What to Ignore: Don’t chase the biggest pod. Bigger isn’t better—relevance and quality matter more.


Step 4: Set Up Your Post for Maximum Reach

Your post’s reach depends on more than just pod engagement. Here’s what actually works:

  • Post Timing: Share during business hours in your audience’s time zone.
  • Content Quality: Pods can’t save boring or spammy posts. Share stuff that makes people pause, not just scroll.
  • First 60 Minutes: Lempod works best if you trigger engagement right after posting. The LinkedIn algorithm weighs early likes and comments heavily.
  • Customize Comments: Auto-comments are obvious and can look fake. If you can, write your own or choose pods where people comment manually.

Pro tip: Don’t use pods to “save” weak posts. Use them to amplify posts that already have value.


Step 5: Create Your Own Pod (If You Want More Control)
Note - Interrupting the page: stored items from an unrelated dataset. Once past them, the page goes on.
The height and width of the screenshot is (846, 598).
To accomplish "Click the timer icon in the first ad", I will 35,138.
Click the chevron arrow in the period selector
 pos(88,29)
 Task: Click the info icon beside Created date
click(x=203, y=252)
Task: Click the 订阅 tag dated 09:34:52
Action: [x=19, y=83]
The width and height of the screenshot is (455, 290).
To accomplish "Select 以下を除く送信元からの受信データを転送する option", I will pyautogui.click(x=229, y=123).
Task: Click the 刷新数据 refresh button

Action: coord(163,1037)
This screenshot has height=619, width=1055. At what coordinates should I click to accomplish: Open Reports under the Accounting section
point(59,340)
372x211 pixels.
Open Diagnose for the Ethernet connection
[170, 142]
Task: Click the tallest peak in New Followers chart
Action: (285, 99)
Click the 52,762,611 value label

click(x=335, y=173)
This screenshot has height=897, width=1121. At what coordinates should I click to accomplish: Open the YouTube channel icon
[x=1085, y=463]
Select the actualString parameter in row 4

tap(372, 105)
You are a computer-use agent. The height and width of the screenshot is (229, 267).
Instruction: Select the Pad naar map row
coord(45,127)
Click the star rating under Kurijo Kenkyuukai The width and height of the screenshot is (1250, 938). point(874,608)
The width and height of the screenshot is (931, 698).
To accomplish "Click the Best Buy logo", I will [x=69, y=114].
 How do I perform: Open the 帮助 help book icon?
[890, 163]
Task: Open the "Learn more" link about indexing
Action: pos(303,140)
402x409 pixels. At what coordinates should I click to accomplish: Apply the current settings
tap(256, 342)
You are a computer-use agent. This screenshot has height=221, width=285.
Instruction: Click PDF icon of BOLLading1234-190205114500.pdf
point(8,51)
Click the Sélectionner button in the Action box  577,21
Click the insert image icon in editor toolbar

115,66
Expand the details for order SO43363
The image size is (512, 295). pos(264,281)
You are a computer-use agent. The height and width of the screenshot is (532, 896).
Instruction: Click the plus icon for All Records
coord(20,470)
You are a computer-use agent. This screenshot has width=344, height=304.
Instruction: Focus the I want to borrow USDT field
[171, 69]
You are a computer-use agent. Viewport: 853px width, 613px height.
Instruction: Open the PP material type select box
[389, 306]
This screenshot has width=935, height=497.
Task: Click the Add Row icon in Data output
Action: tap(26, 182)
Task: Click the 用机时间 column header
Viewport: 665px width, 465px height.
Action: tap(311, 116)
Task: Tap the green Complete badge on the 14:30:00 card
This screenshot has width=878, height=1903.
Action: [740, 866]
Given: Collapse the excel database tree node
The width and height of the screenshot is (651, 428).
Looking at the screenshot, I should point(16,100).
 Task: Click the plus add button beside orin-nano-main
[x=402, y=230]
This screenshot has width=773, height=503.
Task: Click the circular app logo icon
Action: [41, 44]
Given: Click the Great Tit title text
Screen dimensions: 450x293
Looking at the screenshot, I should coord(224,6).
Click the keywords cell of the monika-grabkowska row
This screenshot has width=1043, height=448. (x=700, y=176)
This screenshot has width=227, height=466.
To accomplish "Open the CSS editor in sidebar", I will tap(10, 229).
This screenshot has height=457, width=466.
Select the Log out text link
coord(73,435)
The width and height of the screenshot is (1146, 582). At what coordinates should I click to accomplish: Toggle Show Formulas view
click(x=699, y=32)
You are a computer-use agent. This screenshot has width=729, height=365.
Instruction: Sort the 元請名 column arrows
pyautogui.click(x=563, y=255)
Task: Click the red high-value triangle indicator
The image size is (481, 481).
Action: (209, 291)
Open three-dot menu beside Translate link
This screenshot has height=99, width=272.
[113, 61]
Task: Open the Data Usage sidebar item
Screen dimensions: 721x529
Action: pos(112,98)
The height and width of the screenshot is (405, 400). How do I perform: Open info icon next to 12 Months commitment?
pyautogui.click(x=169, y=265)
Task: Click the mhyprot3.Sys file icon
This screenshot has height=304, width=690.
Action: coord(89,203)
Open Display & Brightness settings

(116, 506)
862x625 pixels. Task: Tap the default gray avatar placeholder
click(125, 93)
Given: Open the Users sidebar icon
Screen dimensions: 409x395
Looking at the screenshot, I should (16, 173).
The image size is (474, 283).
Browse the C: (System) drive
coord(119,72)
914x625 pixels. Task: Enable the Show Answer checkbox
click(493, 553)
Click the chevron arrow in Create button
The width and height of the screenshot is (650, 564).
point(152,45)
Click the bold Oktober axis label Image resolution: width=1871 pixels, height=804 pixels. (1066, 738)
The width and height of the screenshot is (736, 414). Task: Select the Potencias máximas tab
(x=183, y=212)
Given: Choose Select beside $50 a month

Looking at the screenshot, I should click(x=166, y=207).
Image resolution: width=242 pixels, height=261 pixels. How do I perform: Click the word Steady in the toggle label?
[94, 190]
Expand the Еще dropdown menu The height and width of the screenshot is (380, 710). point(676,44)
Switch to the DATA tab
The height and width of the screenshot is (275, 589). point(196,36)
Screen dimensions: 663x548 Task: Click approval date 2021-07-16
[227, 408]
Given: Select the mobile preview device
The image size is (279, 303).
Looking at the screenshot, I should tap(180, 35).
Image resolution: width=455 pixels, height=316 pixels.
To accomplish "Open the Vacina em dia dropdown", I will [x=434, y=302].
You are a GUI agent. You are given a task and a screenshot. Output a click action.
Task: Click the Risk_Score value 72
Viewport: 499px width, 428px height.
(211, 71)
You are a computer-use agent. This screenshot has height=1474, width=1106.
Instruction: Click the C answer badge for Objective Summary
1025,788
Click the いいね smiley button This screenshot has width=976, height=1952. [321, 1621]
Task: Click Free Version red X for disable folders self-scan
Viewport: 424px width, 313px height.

If you can’t find a pod you like, or want higher-quality engagement, create your own.

How to Start a Pod

  1. Click “Create Pod” in the Extension: Give it a clear name and description. Be honest about the focus and rules.
  2. Set the Rules:
  3. Type: Likes only, likes + comments, or comments only.
  4. Frequency: Daily, weekly, or something else. Match it to how often you and your group post.
  5. Quality Control: Decide if you’ll review profiles or let anyone in (hint: hand-picking is usually better).
  6. Invite People:
  7. Start with connections you trust or respect—people with real profiles and solid content.
  8. Share the pod link privately. Avoid blasting it in public groups unless you want spam.

Managing Your Pod

  • Kick out freeloaders: If someone never engages, remove them. Pods only work if everyone participates.
  • Communicate: Remind people of the rules. Nudge inactive members privately—don’t shame people in public.
  • Tweak as needed: If engagement drops or quality slips, change the rules or membership.

What doesn’t work: Letting total strangers in just to boost numbers. That’s how pods die.


Step 6: Monitor Results and Stay Under the Radar

Pod engagement can help your posts get noticed, but it isn’t foolproof. Here’s how to keep it working for you:

  • Track Post Performance: Compare reach and engagement before and after using pods. If your numbers don’t budge, try a different pod or rethink your content.
  • Rotate Pods Occasionally: Staying in the same pod forever can create patterns LinkedIn may spot. Switch it up every month or so.
  • Don’t Overdo It: If every post of yours suddenly gets 100 likes from people in random industries, LinkedIn will notice. Aim for 10–30 quality interactions per post if you’re starting out.
  • Take Breaks: If LinkedIn ever sends you a warning or engagement drops, pause pod activity for a week or two.

Real talk: If pods are the only reason your posts get seen, you’re not building a real following. Use them as a boost, not a crutch.


The Honest Truth: What Works, What Doesn’t, and What to Ignore

What works: - Niche pods with active, real people. - Mixing pod engagement with real, organic comments. - Using pods to amplify genuinely interesting content.

What doesn’t: - Joining massive, generic pods (low-quality engagement, easy to spot). - Relying 100% on automated comments—people can tell. - Trying to “game” LinkedIn’s algorithm with nothing but pods.

Ignore: - Anyone promising guaranteed virality. - Pods that ask you to pay big bucks for “premium” engagement. Usually a waste.


Keep It Simple and Iterate

Pods can help you get noticed, but they’re not the endgame. Focus on sharing good content, join or create pods with people who actually care, and keep an eye on results. If it feels forced or fake, step back. The best way to build reach is steady, real engagement—pods are just a nudge in the right direction.